◆ YOUR OBJECTIVE ◆
Your answer is the lines below, exactly, from the one that contains "Open amandawanessa back avatar in post header" through the one that contains "You are a computer-use agent. This", both included.
%%
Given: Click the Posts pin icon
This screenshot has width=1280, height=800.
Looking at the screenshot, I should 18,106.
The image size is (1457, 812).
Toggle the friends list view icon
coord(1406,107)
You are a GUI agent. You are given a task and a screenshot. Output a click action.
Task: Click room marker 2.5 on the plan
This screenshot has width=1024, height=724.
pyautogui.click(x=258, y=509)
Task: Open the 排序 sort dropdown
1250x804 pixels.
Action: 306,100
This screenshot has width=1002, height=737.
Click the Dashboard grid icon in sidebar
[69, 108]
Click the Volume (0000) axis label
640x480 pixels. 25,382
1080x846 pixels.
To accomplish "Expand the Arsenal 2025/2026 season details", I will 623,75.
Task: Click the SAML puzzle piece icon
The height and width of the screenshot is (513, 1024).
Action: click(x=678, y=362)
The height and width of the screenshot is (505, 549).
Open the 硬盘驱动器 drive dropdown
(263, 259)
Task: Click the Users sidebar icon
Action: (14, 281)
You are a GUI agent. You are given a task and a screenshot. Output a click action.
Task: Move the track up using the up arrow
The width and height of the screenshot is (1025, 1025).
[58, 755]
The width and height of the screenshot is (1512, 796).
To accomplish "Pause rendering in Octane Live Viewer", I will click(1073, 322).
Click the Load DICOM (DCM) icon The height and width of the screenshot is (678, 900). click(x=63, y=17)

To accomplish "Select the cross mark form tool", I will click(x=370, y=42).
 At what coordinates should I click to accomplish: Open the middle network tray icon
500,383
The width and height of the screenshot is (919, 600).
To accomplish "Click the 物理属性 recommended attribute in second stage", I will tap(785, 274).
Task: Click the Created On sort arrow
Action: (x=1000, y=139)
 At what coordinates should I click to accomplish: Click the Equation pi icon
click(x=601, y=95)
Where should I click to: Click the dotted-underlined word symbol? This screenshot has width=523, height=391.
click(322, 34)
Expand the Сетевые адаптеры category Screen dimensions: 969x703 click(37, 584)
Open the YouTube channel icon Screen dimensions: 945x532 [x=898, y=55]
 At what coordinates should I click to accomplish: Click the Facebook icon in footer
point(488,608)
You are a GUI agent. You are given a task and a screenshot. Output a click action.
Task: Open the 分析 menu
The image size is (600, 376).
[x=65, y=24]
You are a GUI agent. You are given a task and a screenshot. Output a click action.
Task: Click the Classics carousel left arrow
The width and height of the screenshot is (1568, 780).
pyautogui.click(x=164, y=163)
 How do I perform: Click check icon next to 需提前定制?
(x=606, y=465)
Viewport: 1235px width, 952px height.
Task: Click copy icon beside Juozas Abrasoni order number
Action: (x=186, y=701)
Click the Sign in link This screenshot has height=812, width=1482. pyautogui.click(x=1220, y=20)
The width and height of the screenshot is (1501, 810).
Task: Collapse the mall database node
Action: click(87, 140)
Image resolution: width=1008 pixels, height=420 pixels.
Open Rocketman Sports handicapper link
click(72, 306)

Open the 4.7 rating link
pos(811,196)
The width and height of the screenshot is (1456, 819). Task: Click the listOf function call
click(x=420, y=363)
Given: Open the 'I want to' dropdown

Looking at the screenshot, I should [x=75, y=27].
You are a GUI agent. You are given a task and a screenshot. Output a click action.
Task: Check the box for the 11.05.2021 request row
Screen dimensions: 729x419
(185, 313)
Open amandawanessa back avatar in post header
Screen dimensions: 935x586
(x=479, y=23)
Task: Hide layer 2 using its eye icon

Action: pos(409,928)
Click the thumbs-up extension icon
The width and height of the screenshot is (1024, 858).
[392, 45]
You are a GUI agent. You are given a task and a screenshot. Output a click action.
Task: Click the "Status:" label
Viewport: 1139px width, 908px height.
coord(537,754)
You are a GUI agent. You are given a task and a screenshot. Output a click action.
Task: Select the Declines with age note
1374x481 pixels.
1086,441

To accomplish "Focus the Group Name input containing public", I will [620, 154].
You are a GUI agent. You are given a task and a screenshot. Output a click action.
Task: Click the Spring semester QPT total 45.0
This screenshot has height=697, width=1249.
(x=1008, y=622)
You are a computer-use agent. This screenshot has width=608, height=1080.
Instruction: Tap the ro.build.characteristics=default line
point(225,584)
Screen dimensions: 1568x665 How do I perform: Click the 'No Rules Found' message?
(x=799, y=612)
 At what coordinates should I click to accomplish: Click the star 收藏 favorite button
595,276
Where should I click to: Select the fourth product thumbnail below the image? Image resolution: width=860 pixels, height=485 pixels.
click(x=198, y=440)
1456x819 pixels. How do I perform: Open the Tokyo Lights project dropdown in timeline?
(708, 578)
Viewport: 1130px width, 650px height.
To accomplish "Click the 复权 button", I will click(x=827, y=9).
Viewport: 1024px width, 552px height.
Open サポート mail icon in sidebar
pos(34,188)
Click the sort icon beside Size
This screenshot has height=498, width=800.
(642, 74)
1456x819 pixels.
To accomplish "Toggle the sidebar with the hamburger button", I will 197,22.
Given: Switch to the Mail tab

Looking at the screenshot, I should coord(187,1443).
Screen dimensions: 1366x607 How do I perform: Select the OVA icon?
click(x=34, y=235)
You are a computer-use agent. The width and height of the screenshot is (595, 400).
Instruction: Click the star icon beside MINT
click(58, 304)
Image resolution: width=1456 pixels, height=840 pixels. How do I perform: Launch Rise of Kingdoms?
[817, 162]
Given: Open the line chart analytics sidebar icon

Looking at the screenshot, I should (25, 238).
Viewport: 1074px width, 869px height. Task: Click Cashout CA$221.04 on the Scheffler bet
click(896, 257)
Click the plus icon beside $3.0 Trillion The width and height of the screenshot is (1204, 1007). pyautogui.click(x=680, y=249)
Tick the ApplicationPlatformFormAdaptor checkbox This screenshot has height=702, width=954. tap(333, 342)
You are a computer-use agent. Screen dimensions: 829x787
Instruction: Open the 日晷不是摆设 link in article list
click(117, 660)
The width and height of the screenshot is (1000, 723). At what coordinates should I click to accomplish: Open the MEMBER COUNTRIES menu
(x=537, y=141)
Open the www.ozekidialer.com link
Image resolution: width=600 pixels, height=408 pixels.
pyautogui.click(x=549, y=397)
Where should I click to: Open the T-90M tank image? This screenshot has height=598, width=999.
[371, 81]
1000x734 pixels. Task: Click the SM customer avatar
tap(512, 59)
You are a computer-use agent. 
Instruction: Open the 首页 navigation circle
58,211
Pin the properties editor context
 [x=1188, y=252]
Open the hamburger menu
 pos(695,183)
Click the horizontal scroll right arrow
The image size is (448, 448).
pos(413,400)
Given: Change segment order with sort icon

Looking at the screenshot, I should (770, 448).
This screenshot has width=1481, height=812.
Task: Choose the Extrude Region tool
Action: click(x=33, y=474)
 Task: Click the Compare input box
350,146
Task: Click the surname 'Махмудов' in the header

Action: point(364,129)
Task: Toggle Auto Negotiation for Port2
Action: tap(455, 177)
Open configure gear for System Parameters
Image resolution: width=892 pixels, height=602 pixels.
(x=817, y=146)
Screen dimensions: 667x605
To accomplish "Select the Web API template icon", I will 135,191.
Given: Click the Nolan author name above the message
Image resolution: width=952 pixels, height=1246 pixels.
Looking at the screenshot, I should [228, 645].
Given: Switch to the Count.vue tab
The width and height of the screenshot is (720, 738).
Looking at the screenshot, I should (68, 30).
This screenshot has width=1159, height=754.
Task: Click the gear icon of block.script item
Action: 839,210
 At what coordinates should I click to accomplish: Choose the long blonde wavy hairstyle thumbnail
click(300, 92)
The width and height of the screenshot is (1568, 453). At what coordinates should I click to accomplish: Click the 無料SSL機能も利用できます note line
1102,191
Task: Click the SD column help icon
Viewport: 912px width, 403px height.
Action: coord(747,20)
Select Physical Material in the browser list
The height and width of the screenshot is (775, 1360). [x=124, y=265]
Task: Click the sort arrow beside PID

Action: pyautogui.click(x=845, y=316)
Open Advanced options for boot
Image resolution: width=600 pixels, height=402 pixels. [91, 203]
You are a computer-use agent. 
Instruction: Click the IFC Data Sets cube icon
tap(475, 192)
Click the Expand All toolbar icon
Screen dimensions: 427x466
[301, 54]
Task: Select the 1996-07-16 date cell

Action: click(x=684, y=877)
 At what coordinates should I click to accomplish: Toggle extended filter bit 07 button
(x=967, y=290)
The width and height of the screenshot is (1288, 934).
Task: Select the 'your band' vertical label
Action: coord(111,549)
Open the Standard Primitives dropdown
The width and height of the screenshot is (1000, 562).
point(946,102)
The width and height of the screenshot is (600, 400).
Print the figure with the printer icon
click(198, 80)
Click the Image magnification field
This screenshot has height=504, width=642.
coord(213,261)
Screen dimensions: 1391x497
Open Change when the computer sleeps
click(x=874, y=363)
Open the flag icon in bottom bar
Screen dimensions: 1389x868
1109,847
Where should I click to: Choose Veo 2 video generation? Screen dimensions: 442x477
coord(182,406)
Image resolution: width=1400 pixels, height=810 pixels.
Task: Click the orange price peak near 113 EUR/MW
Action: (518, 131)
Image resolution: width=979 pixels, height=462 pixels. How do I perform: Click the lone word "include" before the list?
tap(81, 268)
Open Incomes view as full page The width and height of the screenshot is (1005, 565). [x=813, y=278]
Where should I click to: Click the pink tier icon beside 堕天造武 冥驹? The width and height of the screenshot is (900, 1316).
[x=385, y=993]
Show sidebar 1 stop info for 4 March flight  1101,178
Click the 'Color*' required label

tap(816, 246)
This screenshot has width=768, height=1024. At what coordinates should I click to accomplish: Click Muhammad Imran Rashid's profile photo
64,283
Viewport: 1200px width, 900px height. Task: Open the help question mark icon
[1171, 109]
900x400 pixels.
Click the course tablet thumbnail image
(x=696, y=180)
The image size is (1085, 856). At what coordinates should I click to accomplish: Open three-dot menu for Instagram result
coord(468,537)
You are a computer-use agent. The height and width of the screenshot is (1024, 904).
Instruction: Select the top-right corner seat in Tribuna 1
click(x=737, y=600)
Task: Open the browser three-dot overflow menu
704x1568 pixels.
%%
◆ EXERCISE SOLUTION ◆
Open amandawanessa back avatar in post header
Screen dimensions: 935x586
(x=479, y=23)
Task: Hide layer 2 using its eye icon

Action: pos(409,928)
Click the thumbs-up extension icon
The width and height of the screenshot is (1024, 858).
[392, 45]
You are a GUI agent. You are given a task and a screenshot. Output a click action.
Task: Click the "Status:" label
Viewport: 1139px width, 908px height.
coord(537,754)
You are a GUI agent. You are given a task and a screenshot. Output a click action.
Task: Select the Declines with age note
1374x481 pixels.
1086,441

To accomplish "Focus the Group Name input containing public", I will [620, 154].
You are a GUI agent. You are given a task and a screenshot. Output a click action.
Task: Click the Spring semester QPT total 45.0
This screenshot has height=697, width=1249.
(x=1008, y=622)
You are a computer-use agent. This screenshot has width=608, height=1080.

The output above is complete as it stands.